#### INSTRUCTIONS TO FOLLOW
Beginning with the opening line of the entries, return every line through the one containing "You are a computer-use", both included, and nothing else. Omit pictures.

#### Dataset records
»»
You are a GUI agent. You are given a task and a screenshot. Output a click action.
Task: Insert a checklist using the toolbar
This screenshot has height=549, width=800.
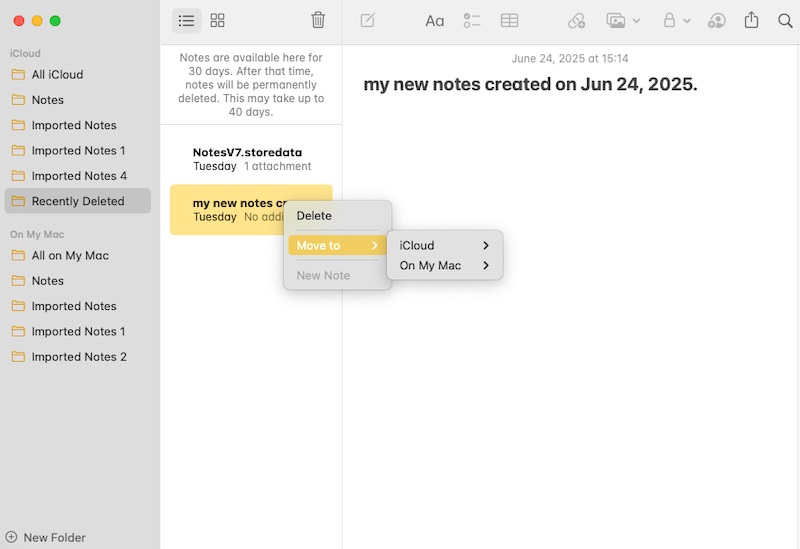click(472, 21)
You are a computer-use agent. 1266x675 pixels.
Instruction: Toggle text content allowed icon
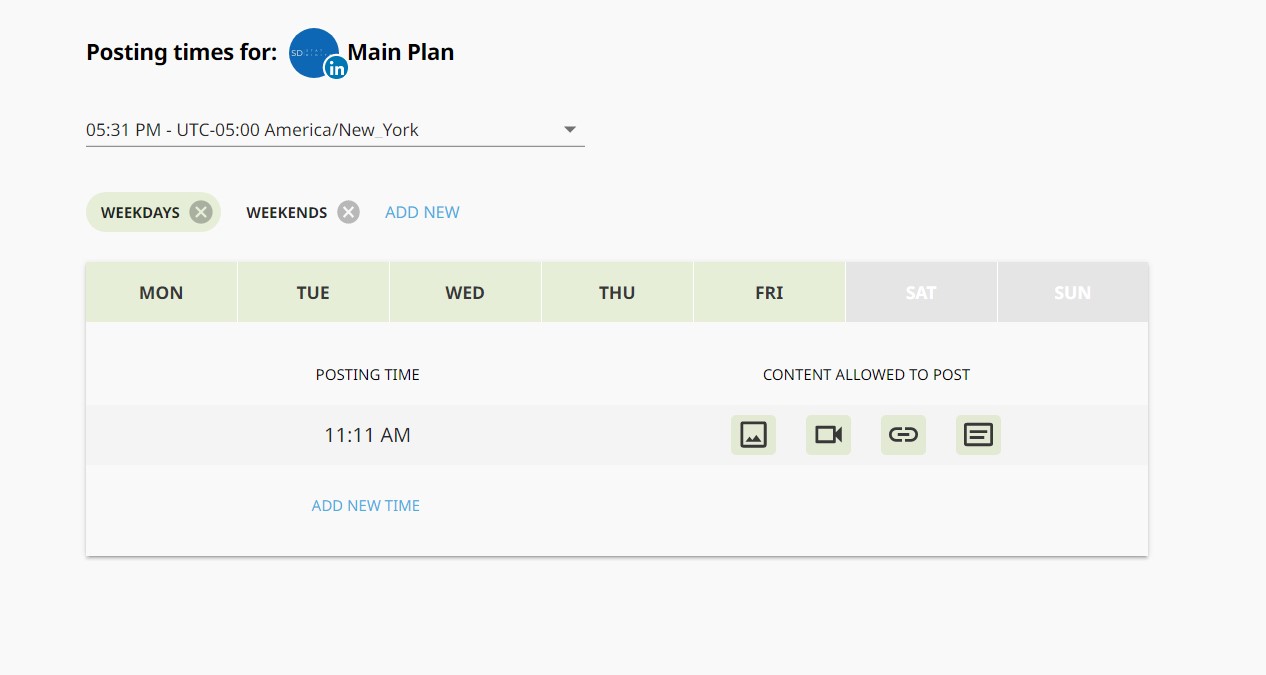978,435
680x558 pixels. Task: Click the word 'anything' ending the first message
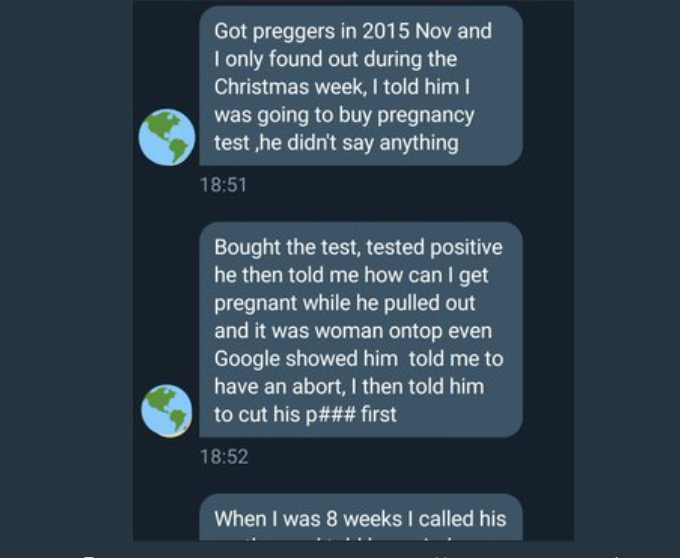[x=419, y=144]
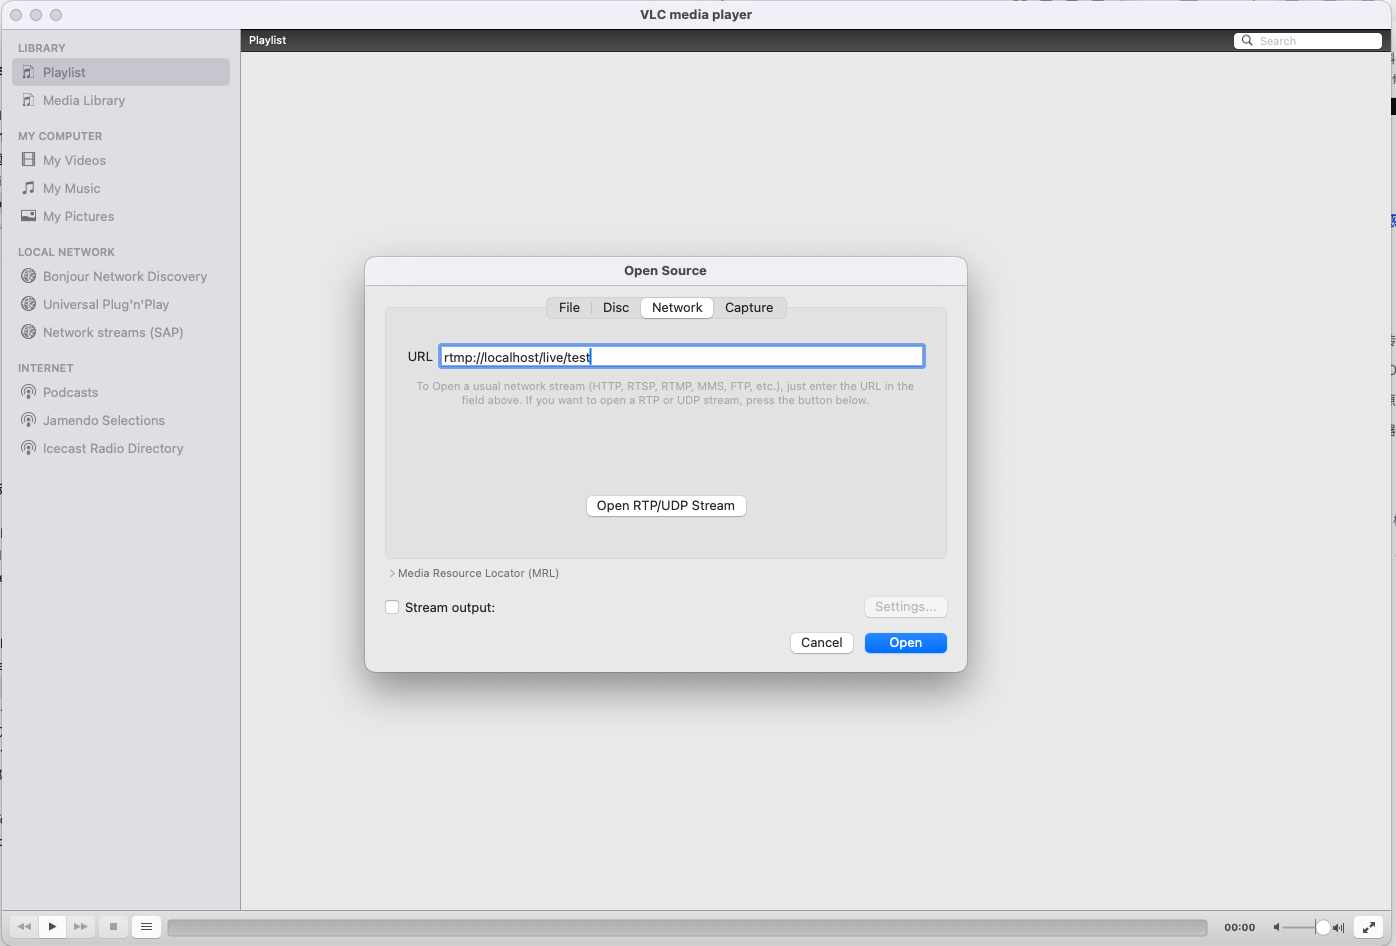1396x946 pixels.
Task: Switch to the Capture tab
Action: click(749, 307)
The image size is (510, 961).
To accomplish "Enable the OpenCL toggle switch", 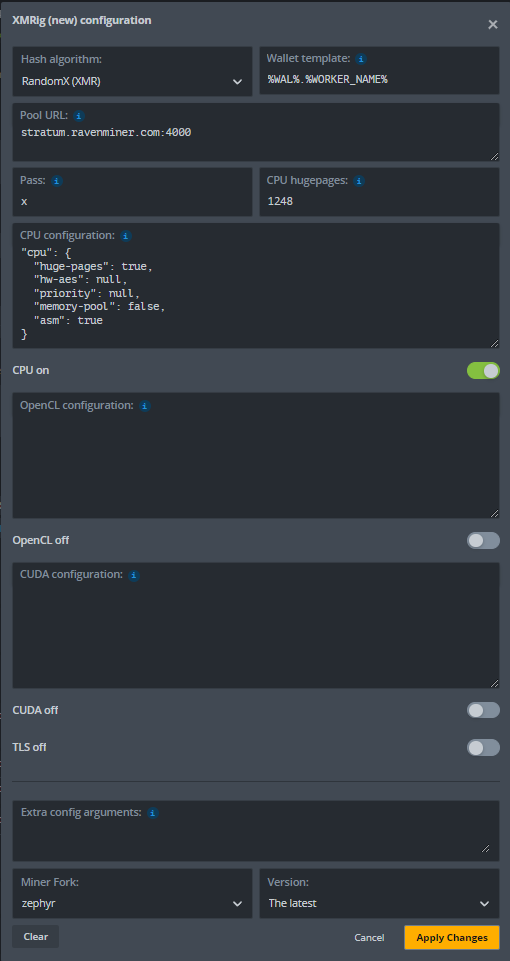I will pos(483,541).
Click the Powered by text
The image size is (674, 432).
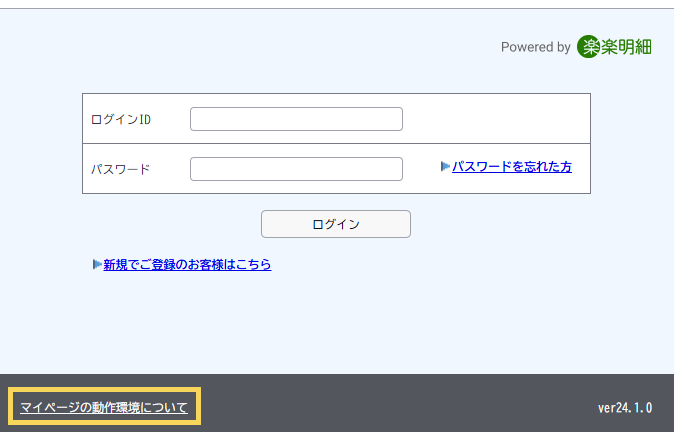(x=535, y=47)
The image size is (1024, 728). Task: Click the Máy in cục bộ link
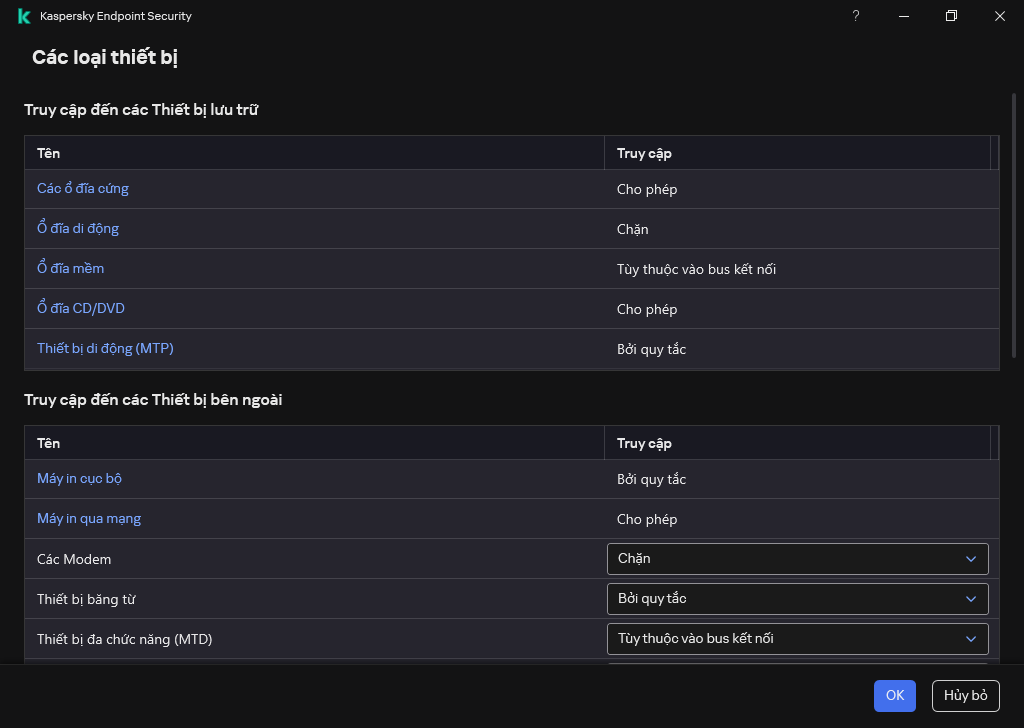[79, 479]
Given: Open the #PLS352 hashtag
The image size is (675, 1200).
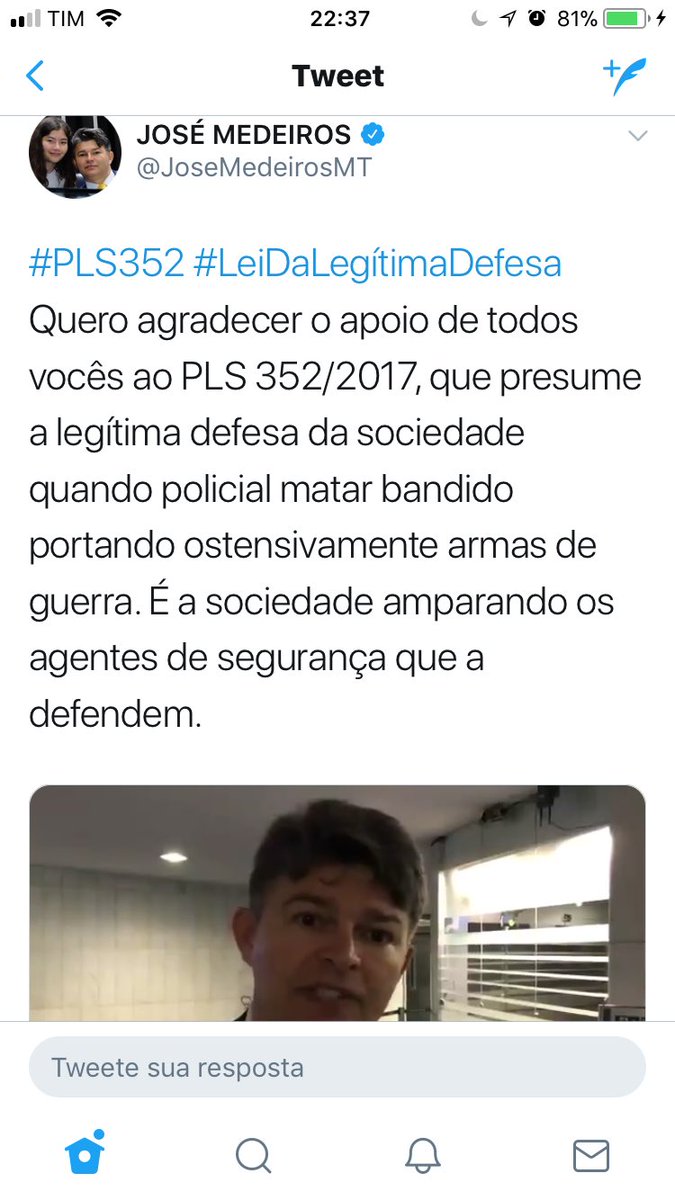Looking at the screenshot, I should tap(107, 264).
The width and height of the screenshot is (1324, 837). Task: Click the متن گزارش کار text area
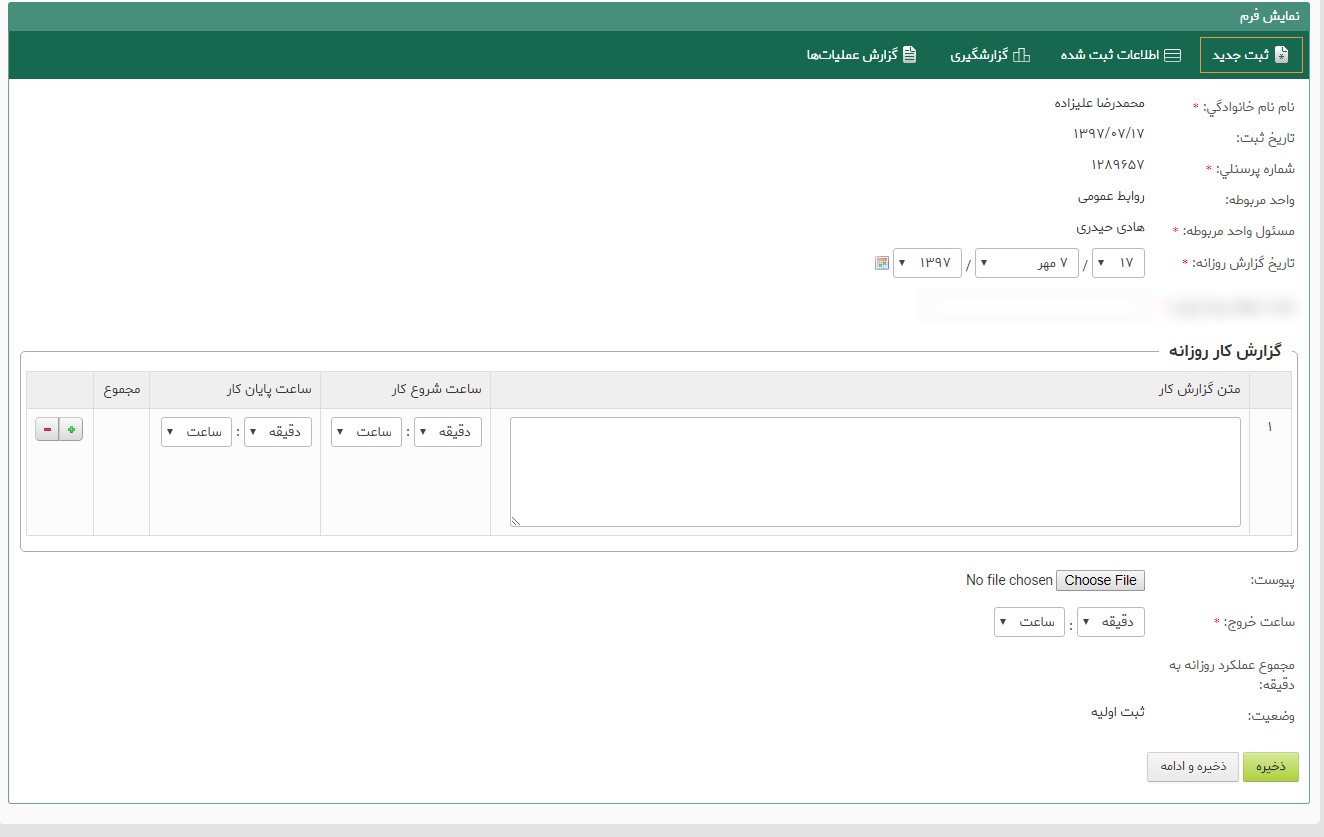pos(875,470)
««
#### WRITTEN REPLY
You are a GUI agent. You are given a task and a screenshot. Output a click action.
Task: Insert a checklist using the toolbar
This screenshot has height=549, width=800.
click(472, 21)
You are a computer-use agent. 1266x675 pixels.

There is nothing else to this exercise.